THE BOOK OF LAMENTATIONS – PART 42 – OBTAINING FOOD COULD MEAN DEATH; STARVATION CAUSED OVEN-HOT SKIN; WOMEN WERE RAPED BY BABYLON - Lamentations 5:8-11
Currently we are in the last chapter of the book with all the grievances written in short statements. All these are sad and we can not begin to understand and appreciate all the things that were done to the inhabitants of Judah and to their survivors. This is a cruel world with prevailing injustices where evil people thrive and the weaker and powerless are downtrodden.
Right now there are awful tragedies against our fellow Christians in some nations of Africa, and Christians in other areas such as China and the Middle East, suffer abuse because of the Name by which they are named. Can we who are in nations of relative freedom understand the suffering of these fellow believers? I don’t think we can and their lives are isolated from us. We don’t appreciate what it is like for them.
Let us continue in our study of the conditions of sadness these overturned inhabitants are enduring because of their sin that matured into tragedy. Please do not be put off by these awful tragedies. They still exist in this world.
There is a word many of us Christians need to understand better as many of us are lacking it. The word is EMPATHY. We must appreciate with compassion and sympathy what fellow members of the Body are experiencing. Are we too selfish to do that? Are we too content with our materialistic lot in life? There is a verse in James that applies to one’s own condition, but may I suggest we let it apply to the conditions of believers who suffer, and therefore, not neglect them – {{James 1:23-24 “For if anyone is a hearer of the word and not a doer, he is like a man who looks at his natural face in a mirror, for once he has looked at himself and gone away, he HAS IMMEDIATELY FORGOTTEN what kind of person he was”}}
[8]. THE SLAVES RULE DESPOTICALLY
{{Lamentations 5:8 “Slaves rule over us. There is no one to deliver us from their hand.”}}
I wonder how many have read or watched a play called "The Admirable Crichton" by J. M. Barrie. In that story, a group of aristocrats is shipwrecked on a deserted island, and the butler, Crichton, becomes the leader, as he is the only one with survival skills, reversing the social order.
In that play all is decent in what happened, but in the reverse order in Jerusalem, there was not one touch of decency. Slaves, as despots, ruled over the people and no one was able to deliver them from the suffering they endured.
It is always a despairing situation when you are in a tight spot or are in need, or suffering physical pain or mental anguish, AND there is no light at the end of the tunnel. There is no one to rescue you. These outside influences seem to rule over you.

■ DATA EXTRACT
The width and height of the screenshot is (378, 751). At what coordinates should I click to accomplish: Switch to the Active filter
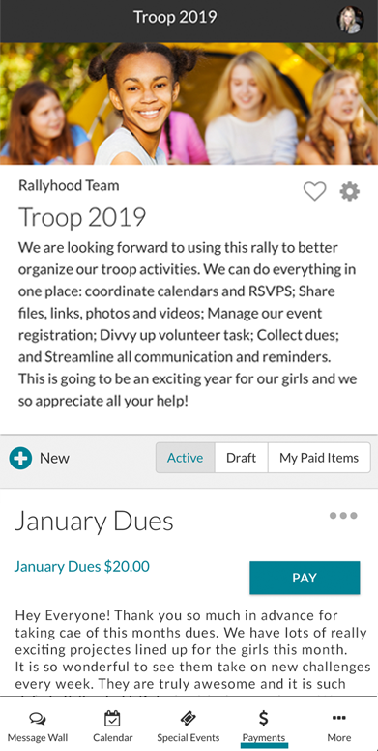click(x=185, y=458)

■ TASKS TO PERFORM
1. Decide whether each statement agrees with the Lamentations commentary. Give yes or no for each, quoting the words of the text that decide it.
(a) In the play, the butler Crichton becomes the leader of the shipwrecked group.
(b) The writer believes Christians in nations of relative freedom can understand the suffering of believers elsewhere.
(c) The reversed order in Jerusalem kept some measure of decency.
2. Retype everything in the Lamentations commentary from the words "Let us continue" down to the words "in this world.".
3. Answer these questions from the Lamentations commentary.
(a) Which chapter of the book is currently under study?
(b) What word does the writer say many Christians need to understand better?
(c) Who wrote the play "The Admirable Crichton"?

■ SOLUTIONS FOR EACH TASK
1.
(a) Yes: "the butler, Crichton, becomes the leader"
(b) No: "I don’t think we can"
(c) No: "there was not one touch of decency"

2.
Let us continue in our study of the conditions of sadness these overturned inhabitants are enduring because of their sin that matured into tragedy. Please do not be put off by these awful tragedies. They still exist in this world.

3.
(a) The last chapter.
(b) Empathy.
(c) J. M. Barrie.